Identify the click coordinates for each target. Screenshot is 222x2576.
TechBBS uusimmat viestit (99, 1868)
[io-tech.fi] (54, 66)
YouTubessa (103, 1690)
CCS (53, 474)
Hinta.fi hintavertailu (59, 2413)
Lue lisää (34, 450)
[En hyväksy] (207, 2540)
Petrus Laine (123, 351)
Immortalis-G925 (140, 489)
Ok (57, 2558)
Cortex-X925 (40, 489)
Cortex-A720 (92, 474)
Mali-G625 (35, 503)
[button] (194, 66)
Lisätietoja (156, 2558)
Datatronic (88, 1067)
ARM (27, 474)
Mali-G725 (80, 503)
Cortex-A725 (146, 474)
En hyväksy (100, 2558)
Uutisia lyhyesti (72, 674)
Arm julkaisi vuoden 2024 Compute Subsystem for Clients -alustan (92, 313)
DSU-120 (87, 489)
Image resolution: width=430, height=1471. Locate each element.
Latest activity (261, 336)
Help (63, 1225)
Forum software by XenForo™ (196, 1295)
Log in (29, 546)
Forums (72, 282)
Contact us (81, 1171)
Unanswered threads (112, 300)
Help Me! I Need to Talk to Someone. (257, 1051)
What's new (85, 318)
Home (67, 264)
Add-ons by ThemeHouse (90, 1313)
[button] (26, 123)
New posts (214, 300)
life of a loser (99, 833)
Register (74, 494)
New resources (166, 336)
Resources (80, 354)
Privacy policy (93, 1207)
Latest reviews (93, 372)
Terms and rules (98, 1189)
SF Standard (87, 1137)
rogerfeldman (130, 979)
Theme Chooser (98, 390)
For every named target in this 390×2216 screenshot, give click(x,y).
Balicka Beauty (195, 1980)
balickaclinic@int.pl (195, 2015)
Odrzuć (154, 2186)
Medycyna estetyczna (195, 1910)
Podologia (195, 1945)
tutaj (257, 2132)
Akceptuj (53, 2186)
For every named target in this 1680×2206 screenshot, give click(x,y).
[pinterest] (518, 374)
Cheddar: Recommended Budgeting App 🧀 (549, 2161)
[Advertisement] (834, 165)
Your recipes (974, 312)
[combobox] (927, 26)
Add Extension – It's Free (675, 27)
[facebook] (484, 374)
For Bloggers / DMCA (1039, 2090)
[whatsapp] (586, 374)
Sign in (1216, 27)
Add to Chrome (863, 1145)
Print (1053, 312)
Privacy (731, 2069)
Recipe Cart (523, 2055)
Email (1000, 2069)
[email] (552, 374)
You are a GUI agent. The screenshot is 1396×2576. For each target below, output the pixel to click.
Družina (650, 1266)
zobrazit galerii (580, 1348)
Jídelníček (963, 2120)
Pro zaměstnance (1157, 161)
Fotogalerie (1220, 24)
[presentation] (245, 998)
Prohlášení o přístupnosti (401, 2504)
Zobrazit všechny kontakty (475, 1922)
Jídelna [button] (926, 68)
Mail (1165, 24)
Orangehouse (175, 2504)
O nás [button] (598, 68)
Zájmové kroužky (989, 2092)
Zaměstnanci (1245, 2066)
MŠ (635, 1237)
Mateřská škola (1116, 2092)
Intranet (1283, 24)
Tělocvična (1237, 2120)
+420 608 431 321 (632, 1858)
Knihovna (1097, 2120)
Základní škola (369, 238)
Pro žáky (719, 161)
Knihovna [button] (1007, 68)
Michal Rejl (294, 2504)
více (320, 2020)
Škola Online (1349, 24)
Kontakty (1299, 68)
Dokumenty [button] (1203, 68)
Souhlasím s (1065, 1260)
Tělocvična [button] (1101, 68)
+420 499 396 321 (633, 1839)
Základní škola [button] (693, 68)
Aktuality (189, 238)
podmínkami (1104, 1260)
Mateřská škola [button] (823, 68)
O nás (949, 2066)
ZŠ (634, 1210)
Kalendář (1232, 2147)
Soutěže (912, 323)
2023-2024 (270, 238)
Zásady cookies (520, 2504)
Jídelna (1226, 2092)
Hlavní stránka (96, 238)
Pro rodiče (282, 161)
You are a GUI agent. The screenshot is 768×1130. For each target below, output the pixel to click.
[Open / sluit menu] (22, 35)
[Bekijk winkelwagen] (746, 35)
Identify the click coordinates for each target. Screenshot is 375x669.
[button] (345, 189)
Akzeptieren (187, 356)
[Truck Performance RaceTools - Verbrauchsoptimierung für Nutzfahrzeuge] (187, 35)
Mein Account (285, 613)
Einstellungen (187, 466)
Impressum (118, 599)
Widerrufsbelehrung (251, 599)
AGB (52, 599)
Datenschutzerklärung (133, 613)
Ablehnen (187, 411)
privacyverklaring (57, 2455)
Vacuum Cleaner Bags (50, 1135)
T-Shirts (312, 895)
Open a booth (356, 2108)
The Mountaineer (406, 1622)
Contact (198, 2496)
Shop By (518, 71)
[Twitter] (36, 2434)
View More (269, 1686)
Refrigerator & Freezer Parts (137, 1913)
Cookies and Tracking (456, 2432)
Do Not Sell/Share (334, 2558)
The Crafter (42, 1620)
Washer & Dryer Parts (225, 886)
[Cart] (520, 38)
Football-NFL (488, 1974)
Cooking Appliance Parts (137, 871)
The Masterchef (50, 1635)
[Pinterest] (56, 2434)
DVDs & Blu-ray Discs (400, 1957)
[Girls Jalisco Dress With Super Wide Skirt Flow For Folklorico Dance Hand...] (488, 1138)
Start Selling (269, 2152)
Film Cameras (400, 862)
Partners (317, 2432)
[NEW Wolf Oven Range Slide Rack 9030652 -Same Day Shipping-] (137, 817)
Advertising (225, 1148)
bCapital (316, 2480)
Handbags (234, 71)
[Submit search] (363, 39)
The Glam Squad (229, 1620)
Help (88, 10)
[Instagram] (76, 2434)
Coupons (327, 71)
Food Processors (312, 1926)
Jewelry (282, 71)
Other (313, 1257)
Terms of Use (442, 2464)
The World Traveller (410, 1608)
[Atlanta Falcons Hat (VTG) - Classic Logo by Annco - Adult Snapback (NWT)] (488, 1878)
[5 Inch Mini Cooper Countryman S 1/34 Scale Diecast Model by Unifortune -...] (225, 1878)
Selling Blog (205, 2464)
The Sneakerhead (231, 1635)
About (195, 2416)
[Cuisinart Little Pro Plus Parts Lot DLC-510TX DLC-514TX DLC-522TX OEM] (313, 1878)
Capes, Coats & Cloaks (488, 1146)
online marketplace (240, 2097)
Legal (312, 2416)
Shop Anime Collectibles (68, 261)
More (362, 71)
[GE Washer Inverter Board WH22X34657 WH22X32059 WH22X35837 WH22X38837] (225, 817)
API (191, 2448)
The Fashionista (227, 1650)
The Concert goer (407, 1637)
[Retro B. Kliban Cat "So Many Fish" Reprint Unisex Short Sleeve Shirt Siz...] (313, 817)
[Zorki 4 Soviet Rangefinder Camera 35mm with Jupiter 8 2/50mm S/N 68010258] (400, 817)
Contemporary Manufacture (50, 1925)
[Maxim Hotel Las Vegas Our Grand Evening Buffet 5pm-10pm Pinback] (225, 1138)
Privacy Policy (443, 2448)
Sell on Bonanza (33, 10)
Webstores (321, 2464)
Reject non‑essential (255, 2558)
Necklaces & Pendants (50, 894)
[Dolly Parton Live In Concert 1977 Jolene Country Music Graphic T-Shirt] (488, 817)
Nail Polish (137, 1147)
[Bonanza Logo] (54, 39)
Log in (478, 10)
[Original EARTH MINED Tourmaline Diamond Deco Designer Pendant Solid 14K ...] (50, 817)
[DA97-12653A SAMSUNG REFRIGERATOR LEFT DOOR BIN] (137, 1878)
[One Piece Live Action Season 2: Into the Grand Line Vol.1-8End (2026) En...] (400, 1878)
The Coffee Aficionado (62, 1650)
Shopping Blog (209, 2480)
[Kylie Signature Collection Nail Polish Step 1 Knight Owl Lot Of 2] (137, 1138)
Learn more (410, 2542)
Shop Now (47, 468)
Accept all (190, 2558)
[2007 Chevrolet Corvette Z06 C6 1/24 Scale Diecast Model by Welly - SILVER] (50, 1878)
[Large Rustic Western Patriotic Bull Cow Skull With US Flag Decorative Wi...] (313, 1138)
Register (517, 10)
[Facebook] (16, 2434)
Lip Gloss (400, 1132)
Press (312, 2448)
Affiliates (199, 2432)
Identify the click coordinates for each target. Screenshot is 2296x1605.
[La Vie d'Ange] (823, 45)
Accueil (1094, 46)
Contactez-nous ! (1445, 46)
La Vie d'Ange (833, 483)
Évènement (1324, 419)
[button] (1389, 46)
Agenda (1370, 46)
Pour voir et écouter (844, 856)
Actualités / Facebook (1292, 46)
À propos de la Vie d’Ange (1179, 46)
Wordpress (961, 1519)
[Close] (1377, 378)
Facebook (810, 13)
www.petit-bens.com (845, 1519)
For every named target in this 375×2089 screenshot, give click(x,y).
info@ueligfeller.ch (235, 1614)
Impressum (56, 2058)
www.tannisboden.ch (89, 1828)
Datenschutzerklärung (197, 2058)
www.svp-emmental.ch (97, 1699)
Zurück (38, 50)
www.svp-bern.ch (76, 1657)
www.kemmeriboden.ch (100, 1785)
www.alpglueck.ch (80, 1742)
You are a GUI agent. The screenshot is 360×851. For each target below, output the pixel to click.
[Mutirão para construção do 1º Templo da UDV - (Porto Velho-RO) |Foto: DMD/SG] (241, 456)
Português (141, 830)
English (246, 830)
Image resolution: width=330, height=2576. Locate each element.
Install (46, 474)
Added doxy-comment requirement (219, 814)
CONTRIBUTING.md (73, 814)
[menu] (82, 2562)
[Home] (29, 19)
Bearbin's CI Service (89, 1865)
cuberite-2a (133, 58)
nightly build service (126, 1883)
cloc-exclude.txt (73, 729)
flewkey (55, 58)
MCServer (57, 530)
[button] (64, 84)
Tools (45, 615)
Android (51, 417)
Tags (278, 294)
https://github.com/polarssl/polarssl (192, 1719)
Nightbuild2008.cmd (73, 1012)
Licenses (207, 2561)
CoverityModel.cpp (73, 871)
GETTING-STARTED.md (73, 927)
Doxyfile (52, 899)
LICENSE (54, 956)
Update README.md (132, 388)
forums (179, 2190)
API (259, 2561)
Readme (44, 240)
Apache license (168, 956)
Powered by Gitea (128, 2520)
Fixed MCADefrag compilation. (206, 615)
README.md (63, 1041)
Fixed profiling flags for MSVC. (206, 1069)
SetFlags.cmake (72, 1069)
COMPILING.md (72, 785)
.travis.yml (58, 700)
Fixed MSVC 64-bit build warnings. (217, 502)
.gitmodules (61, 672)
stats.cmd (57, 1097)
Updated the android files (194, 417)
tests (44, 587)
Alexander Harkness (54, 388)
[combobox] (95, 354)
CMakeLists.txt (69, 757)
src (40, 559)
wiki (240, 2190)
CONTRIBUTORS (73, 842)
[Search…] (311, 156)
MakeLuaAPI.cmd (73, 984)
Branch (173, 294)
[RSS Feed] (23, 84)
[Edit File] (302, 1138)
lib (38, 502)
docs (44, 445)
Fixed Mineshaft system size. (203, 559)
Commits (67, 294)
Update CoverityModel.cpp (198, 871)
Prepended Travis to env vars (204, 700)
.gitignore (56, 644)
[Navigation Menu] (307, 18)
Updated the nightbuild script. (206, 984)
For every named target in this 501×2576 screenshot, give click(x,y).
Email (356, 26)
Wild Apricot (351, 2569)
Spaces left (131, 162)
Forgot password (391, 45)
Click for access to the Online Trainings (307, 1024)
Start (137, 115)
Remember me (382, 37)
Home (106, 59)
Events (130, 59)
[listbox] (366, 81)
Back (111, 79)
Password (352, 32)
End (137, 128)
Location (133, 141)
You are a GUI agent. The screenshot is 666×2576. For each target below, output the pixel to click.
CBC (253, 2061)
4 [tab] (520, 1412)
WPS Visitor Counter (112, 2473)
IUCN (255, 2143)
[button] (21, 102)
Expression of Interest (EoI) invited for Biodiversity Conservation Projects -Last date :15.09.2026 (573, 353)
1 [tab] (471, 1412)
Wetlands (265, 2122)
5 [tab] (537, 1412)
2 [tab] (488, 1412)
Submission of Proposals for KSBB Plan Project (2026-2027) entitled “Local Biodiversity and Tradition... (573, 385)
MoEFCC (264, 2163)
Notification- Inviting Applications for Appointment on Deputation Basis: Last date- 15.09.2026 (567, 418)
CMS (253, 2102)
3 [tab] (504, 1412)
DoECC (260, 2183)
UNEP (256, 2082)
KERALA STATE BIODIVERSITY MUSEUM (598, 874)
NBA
# # # #
[WHAT IS REQUIRED]:
Go through the listing above and write out exactly the lines starting with the one holding "Handbags (234, 71)" and running through the one holding "Selling Blog (205, 2464)", ends included, and no others.

[RESULT OF THIS TASK]:
Handbags (234, 71)
[Submit search] (363, 39)
The Glam Squad (229, 1620)
Help (88, 10)
[Instagram] (76, 2434)
Coupons (327, 71)
Food Processors (312, 1926)
Jewelry (282, 71)
Other (313, 1257)
Terms of Use (442, 2464)
The World Traveller (410, 1608)
[Atlanta Falcons Hat (VTG) - Classic Logo by Annco - Adult Snapback (NWT)] (488, 1878)
[5 Inch Mini Cooper Countryman S 1/34 Scale Diecast Model by Unifortune -...] (225, 1878)
Selling Blog (205, 2464)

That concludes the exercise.